Well, I'm all about tradition, and once again it's time for this blog's Christmas tradition: "The Burning Babe" by St. Robert Southwell SJ, the Elizabethan martyr.

Here it is:

As I in hoary winter’s night stood shivering in the snow,
Surprised I was with sudden heat which made my heart to glow;
And lifting up a fearful eye to view what fire was near,
A pretty babe all burning bright did in the air appear;
Who, scorched with excessive heat, such floods of tears did shed
As though his floods should quench his flames which with his tears were fed.
Alas, quoth he, but newly born in fiery heats I fry,
Yet none approach to warm their hearts or feel my fire but I!
My faultless breast the furnace is, the fuel wounding thorns,
Love is the fire, and sighs the smoke, the ashes shame and scorns;
The fuel justice layeth on, and mercy blows the coals,
The metal in this furnace wrought are men’s defiled souls,
For which, as now on fire I am to work them to their good,
So will I melt into a bath to wash them in my blood.
With this he vanished out of sight and swiftly shrunk away,
And straight I called unto mind that it was Christmas day.

I've said a lot about this poem in previous years. Check out here and here for some commentary on it.



Reading it just now, the line "So will I melt into a bath to wash them in my blood" appeals to me particularly. It's so vivid, so visual, almost lurid. The juxtaposition of fire and blood is particularly powerful. It's a suitably potent image of what Christmas is all about, the drama of the Incarnation and indeed the Crucixion.

I'm increasingly preoccupied with poetry, and my view of its importance grows and grows. Conservatives find fault with so many aspects of modern society, but they rarely comment on its indifference to poetry. Indeed, conservatives are complicit in this. Shamefully so, since they should know better. I'm somewhat worn out making this argument to my fellow conservatives (mostly on social media). They agree with me, but don't show any inclination to take poetry as seriously as they take music, cinema, fiction, liturgy, architecture, and all the other activities they actually value. They'll applaud my general points about poetry, but whenever I try to get a discussion going about a particular poem or poet....the big silence falls.
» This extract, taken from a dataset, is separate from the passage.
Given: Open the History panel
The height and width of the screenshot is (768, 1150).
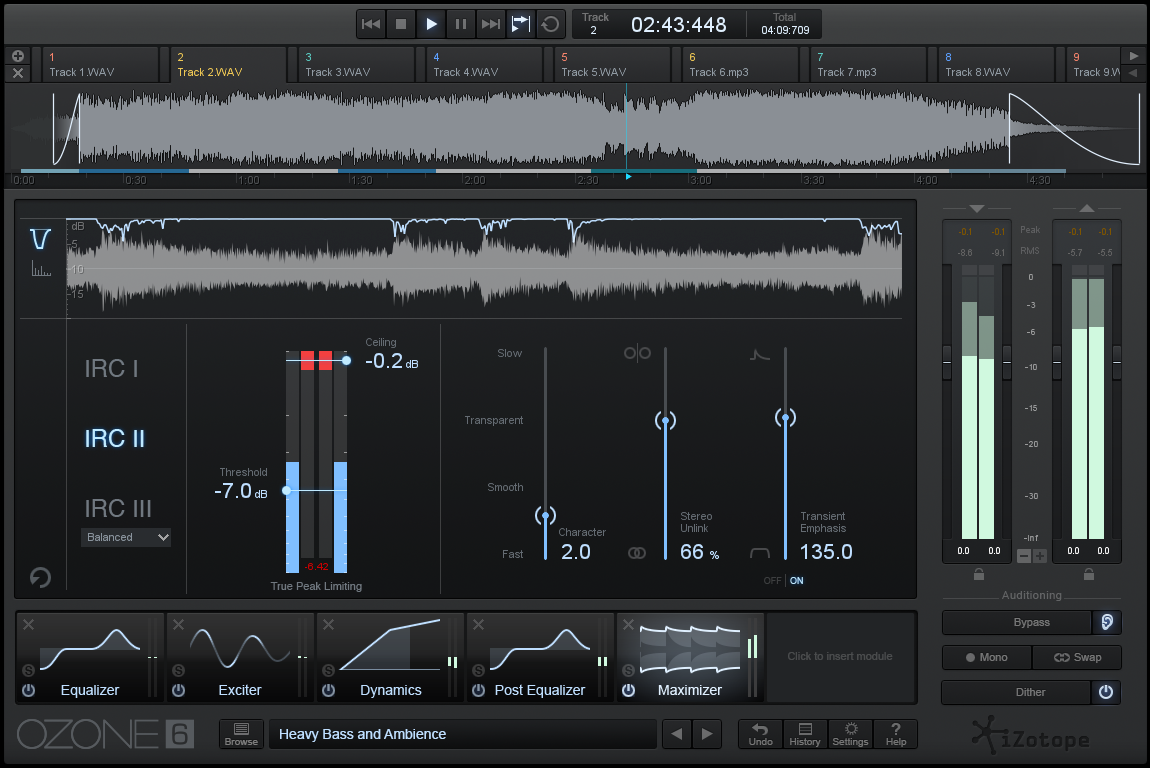Looking at the screenshot, I should point(805,734).
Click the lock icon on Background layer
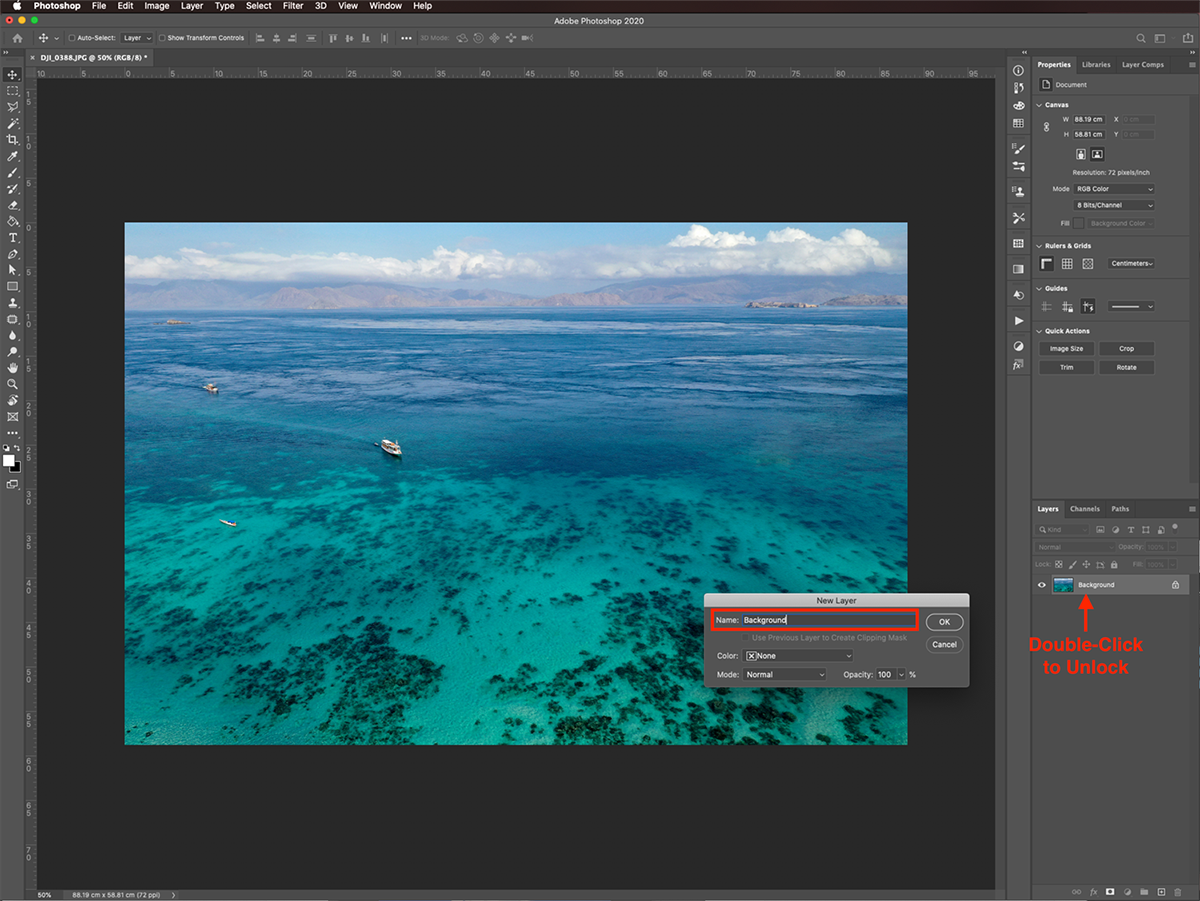Screen dimensions: 1200x901 tap(1175, 585)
If I sound bitter, it's because I am. And this isn't just the bitterness of a frustrated poet. Yes, I do write poetry myself, and yes, I am frustrated at my inability to get it published and read. But my frustration goes far beyond the personal.

I now have this quotation from Arthur Griffith, one of the founders of the Irish state, as my "pinned post" on Facebook: " In every properly governed and sensible community the people would spend half their time in making, reading and comprehending poetry". How different, how very different, from the home life of our own dear Irish nation...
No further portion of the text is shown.